**Okunacak metin**
***

Davalılar … ve … vekili 09/12/2013 havale tarihli dilekçesi ile; davacının aracında meydana gelen zarara ilişkin belirsiz alacak ve kısmi dava açamayacağı, müvekkillerinin kazanın oluşumunda kusurunun olmadığı, soruşturma dosyasından davacılardan … ün, müvekkiline ait aracı kurcalaması nedeniyle aracın yerinden kaymasına sebep olduğunun anlaşıldığı, davalı … ün ise kendi eylemi sonucunda yaralandığı, tedavi masrafları yönünden müvekkilinin sorumluluğunun bulunmadığı, meydana gelen maddi zarardan Euro Sigorta nın sorumlu bulunduğu, davacının başvurusu sonucu açılan hasar dosyasının celbinin gerektiği, manevi sigorta talebine ilişkin olarak, … Sigorta nezdinde tanzim edilen kasko poliçesinde manevi tazminat klozunun bulunduğu, talebin kabul edilmesi halinde bu poliçeden karşılanacağından davanın … Sigorta ya ihbarının gerektiği, sonuç olarak davanın reddini savunmuştur.

***

**Ham veriler**

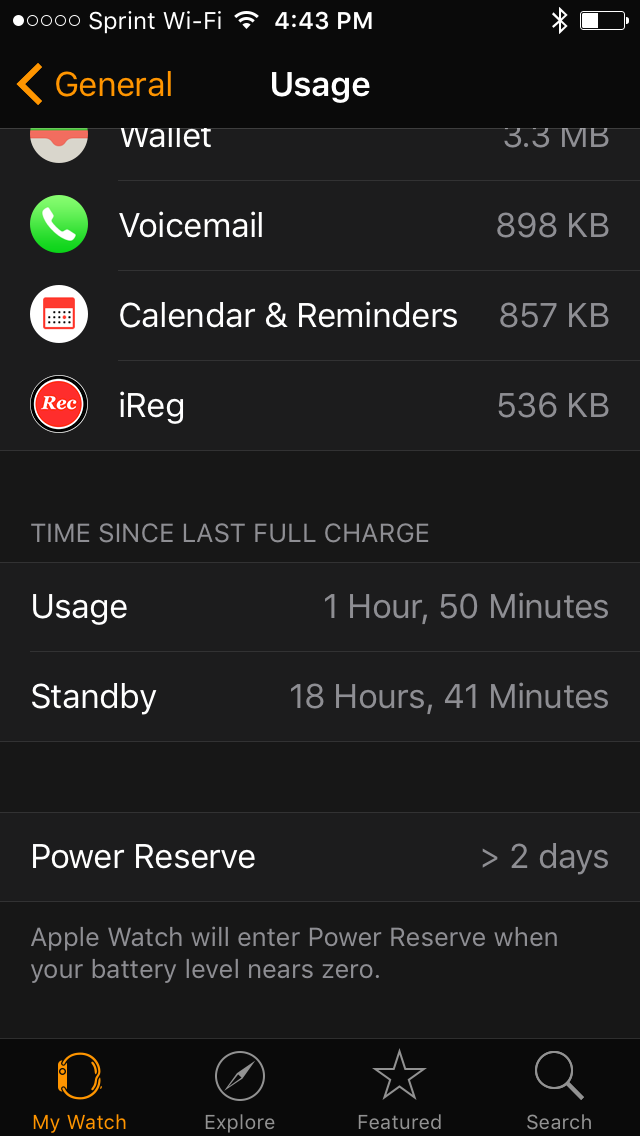Select the green Voicemail phone icon
The width and height of the screenshot is (640, 1136).
59,225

***

**Verilen görev**
Davalı vekilinin savunmasını anlatan metinde "Davalılar … ve" sözcüklerini içeren yerden başlayıp "davanın reddini savunmuştur." ile biten kısmı kelimesi kelimesine aktarın.

**Görevin yanıtı**
Davalılar … ve … vekili 09/12/2013 havale tarihli dilekçesi ile; davacının aracında meydana gelen zarara ilişkin belirsiz alacak ve kısmi dava açamayacağı, müvekkillerinin kazanın oluşumunda kusurunun olmadığı, soruşturma dosyasından davacılardan … ün, müvekkiline ait aracı kurcalaması nedeniyle aracın yerinden kaymasına sebep olduğunun anlaşıldığı, davalı … ün ise kendi eylemi sonucunda yaralandığı, tedavi masrafları yönünden müvekkilinin sorumluluğunun bulunmadığı, meydana gelen maddi zarardan Euro Sigorta nın sorumlu bulunduğu, davacının başvurusu sonucu açılan hasar dosyasının celbinin gerektiği, manevi sigorta talebine ilişkin olarak, … Sigorta nezdinde tanzim edilen kasko poliçesinde manevi tazminat klozunun bulunduğu, talebin kabul edilmesi halinde bu poliçeden karşılanacağından davanın … Sigorta ya ihbarının gerektiği, sonuç olarak davanın reddini savunmuştur.